The only way is to build a catch box/catch area.At first I used a furniture pad staked out between two stakes then I added a catch box.Its all about repetition and corrective practice in my opinion that can only happen with a setup to keepin one place so you can actually see what's going on and how to correct and increase accuracy.Heres a photo of mine.Hope it helps you.


----------



## loneronin (Feb 6, 2012)

yes, I need something like that!


----------



## Ukprelude (Apr 17, 2016)

Stick some looped tubes on it bud that way you can flip the tubes over and hold it the other way and mess about until you find what is comfiest 

Sent from my SM-G935F using Tapatalk


----------



## RHTWIST (Jan 31, 2014)

Rig depends on gravel size, squares and beans are best, watch angular, little bit bigger pouch and lighter band set. UK has a point, you got the holes. If I am out and about, I do the same thing. Very peaceful time.

Are you making your own band sets, do you have pouch templates? To me, your grip should be as you show or pinched in your scoops and shot forks to 3:00.
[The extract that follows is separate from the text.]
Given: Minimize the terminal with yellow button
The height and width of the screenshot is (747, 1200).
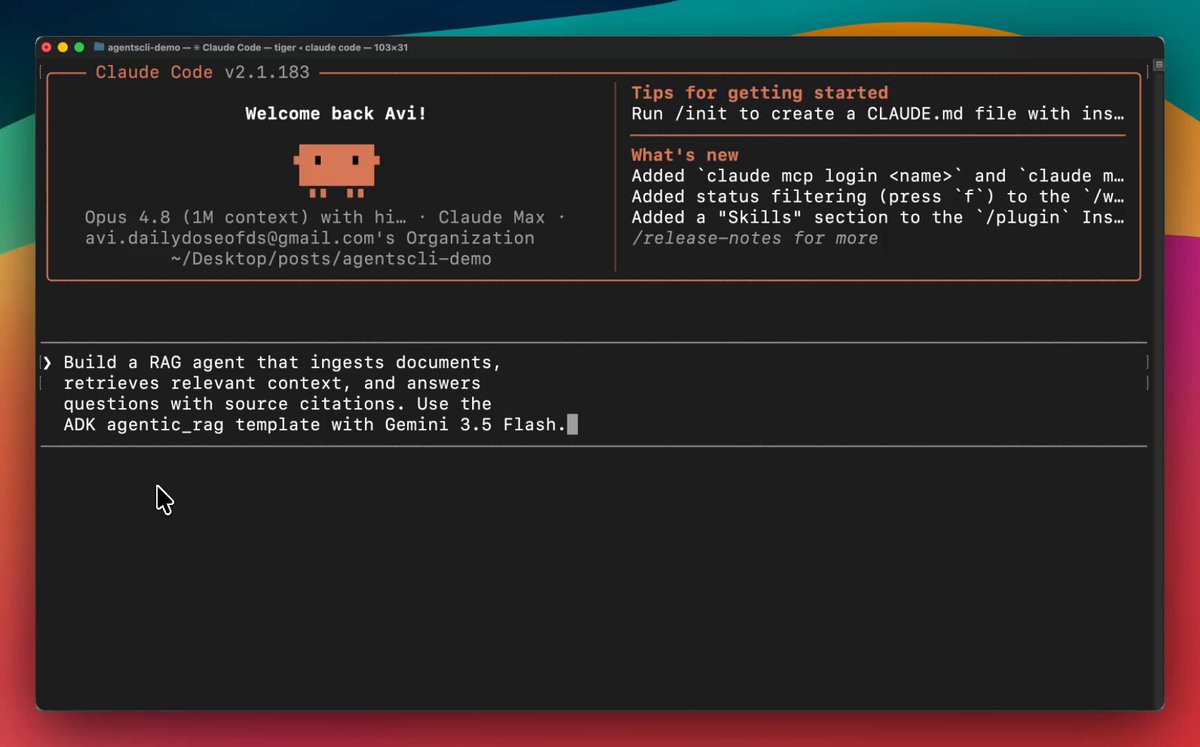Looking at the screenshot, I should pos(63,47).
If your really having trouble deciding, a little scale and palm swell on the side your holding will help, you can always cut it off. -CD


----------



## mostho (Mar 28, 2017)

Congrats it’s a stunning project


----------



## loneronin (Feb 6, 2012)

I made my own the bands with a thera band like exercise band. six pieces 0.6x9.5 inches (15x240mm).

final result. works very well.


----------



## Royleonard (Jun 30, 2017)

Looking good and ready I’m anticipating the first shot let us know how it is.


----------



## loneronin (Feb 6, 2012)

I resume this old post to link a short video that I put on my channel.
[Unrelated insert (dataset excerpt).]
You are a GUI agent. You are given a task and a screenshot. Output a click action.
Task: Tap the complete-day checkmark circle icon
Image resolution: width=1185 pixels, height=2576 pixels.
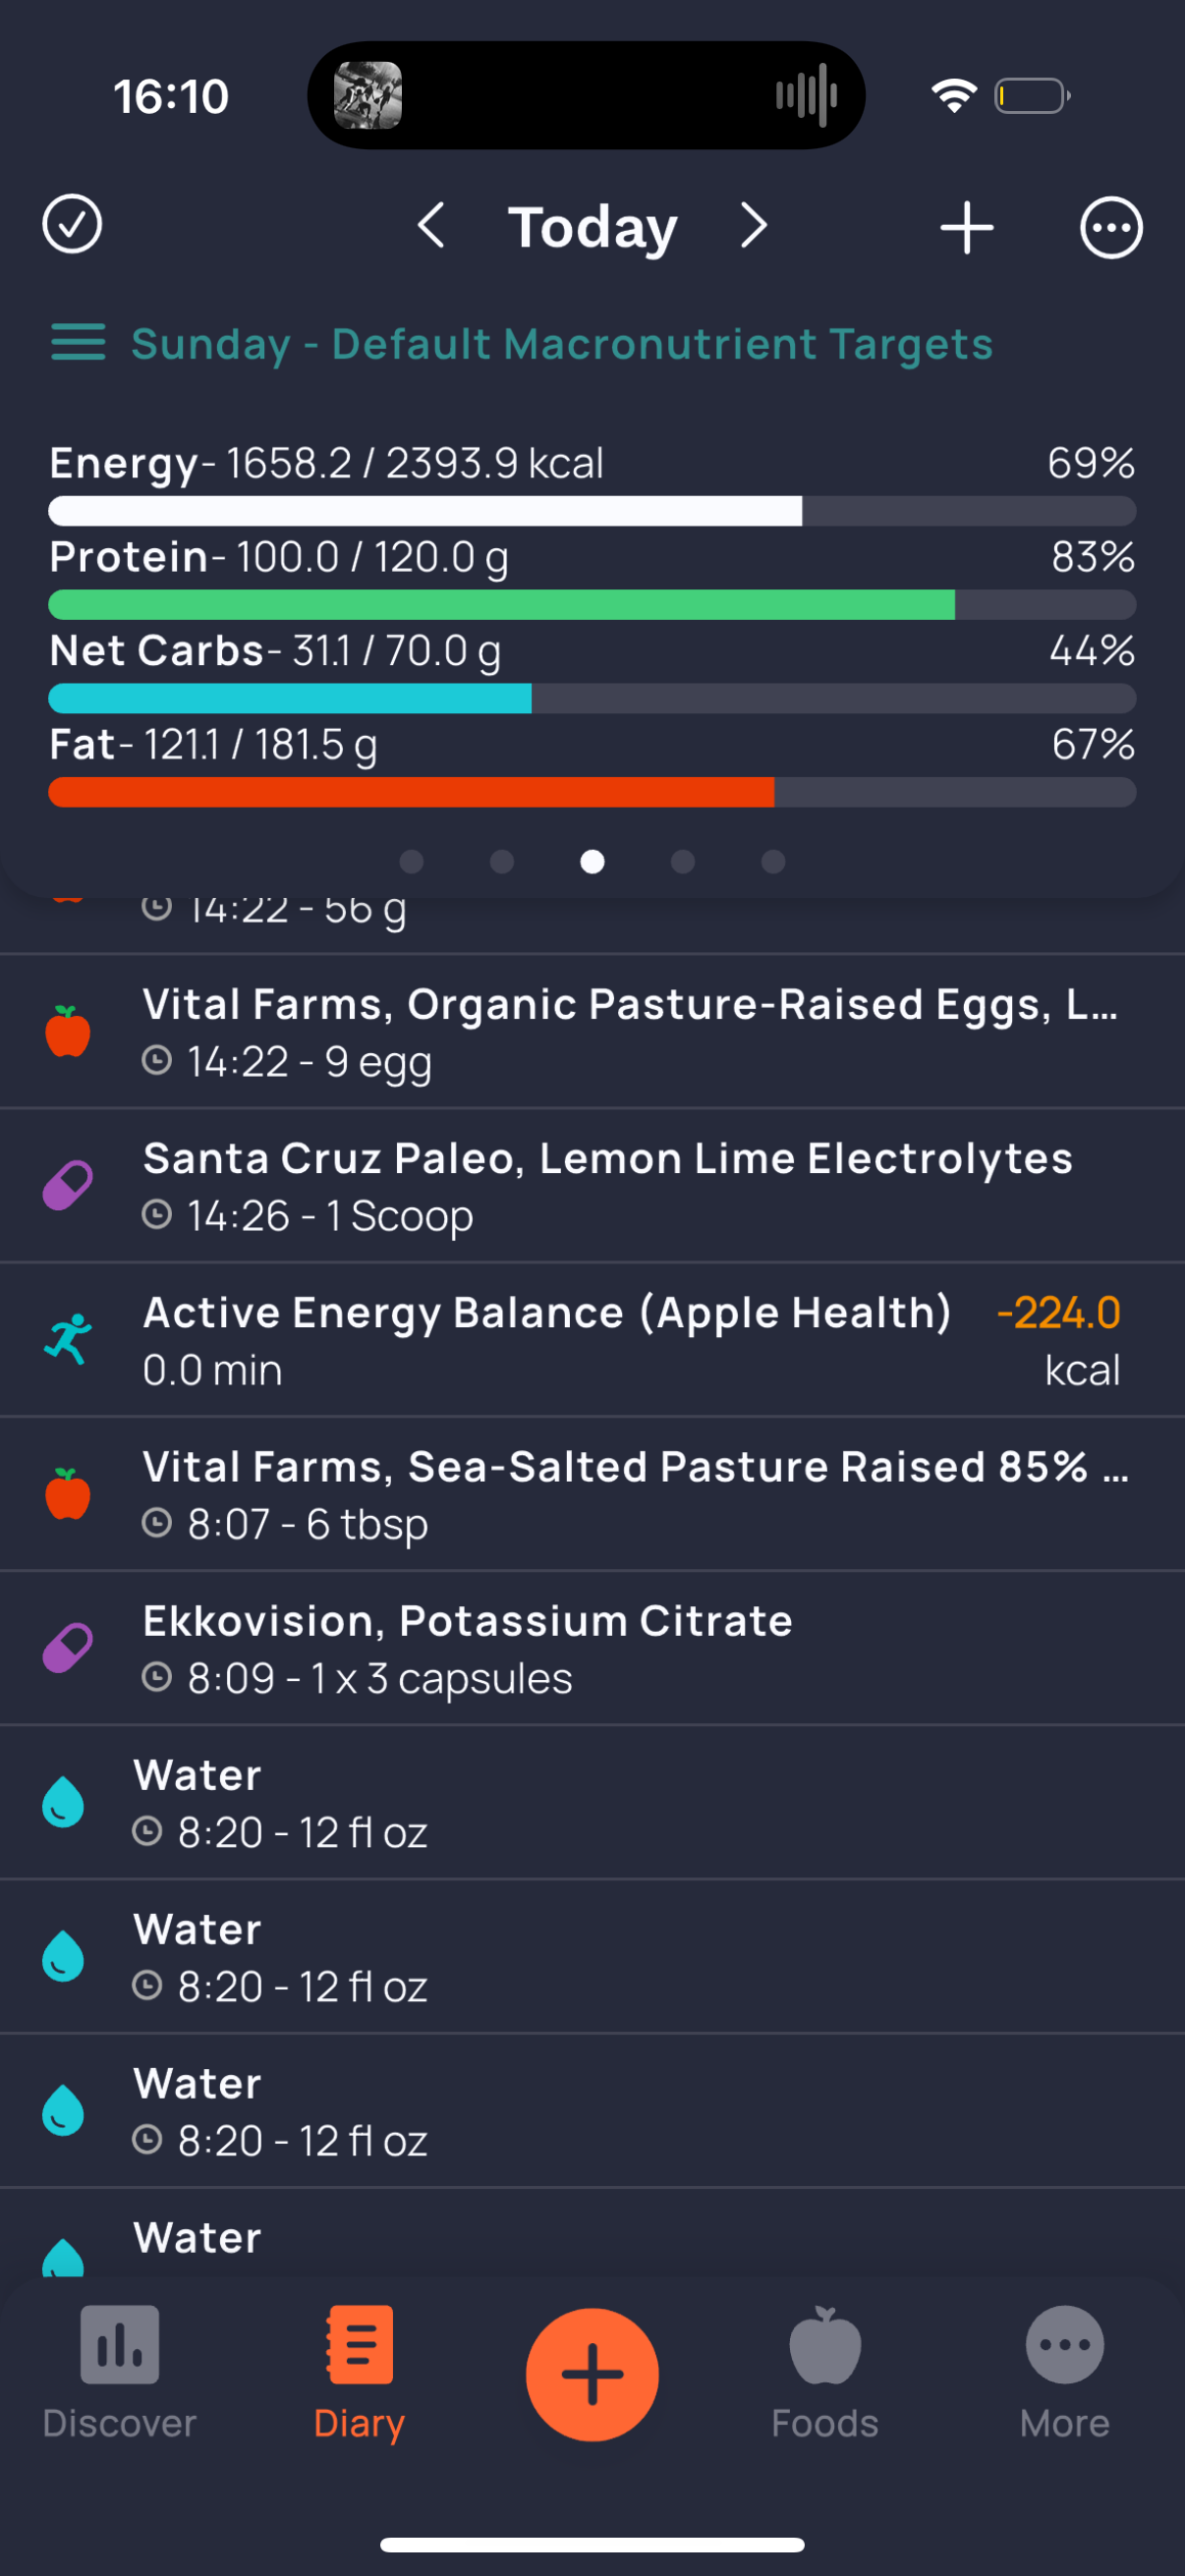point(72,225)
I would appreciate your comments and your subscriptions to my YT channel if you please.


----------



## MOJAVE MO (Apr 11, 2018)

loneronin said:


> I resume this old post to link a short video that I put on my channel.
> 
> I would appreciate your comments and your subscriptions to my YT channel if you please.


5 Stars from me. Nice work!

Sent from my SM-G965U using Tapatalk


----------



## loneronin (Feb 6, 2012)

thanks Mo! you're really knd!


----------



## NSFC (Mar 31, 2020)

Ibojoe said:


> Very nice! Be sure to post the finished product.


Like a boss. It should be strong enough for any rubber you want to use.

If you cant hit your target with your ammo you could just throw this chuncker at the little critter and knock him out. :rofl:


----------



## loneronin (Feb 6, 2012)

right! but being made of aluminum is quite light, more or less like a heavy wood slingshot. I will post the weight of it asap.


----------



## NSFC (Mar 31, 2020)

Looking forward to seeing the work you put into this. Its already beautiful.


----------



## loneronin (Feb 6, 2012)

in my spare time I'm working on an aluminum lead balls ammo mould at the moment. I hope to finish it in a week or two. I will post the results here on the forum.


----------



## NSFC (Mar 31, 2020)

Dont forget your lanyard and bead. That piece is going to be a stunner.


----------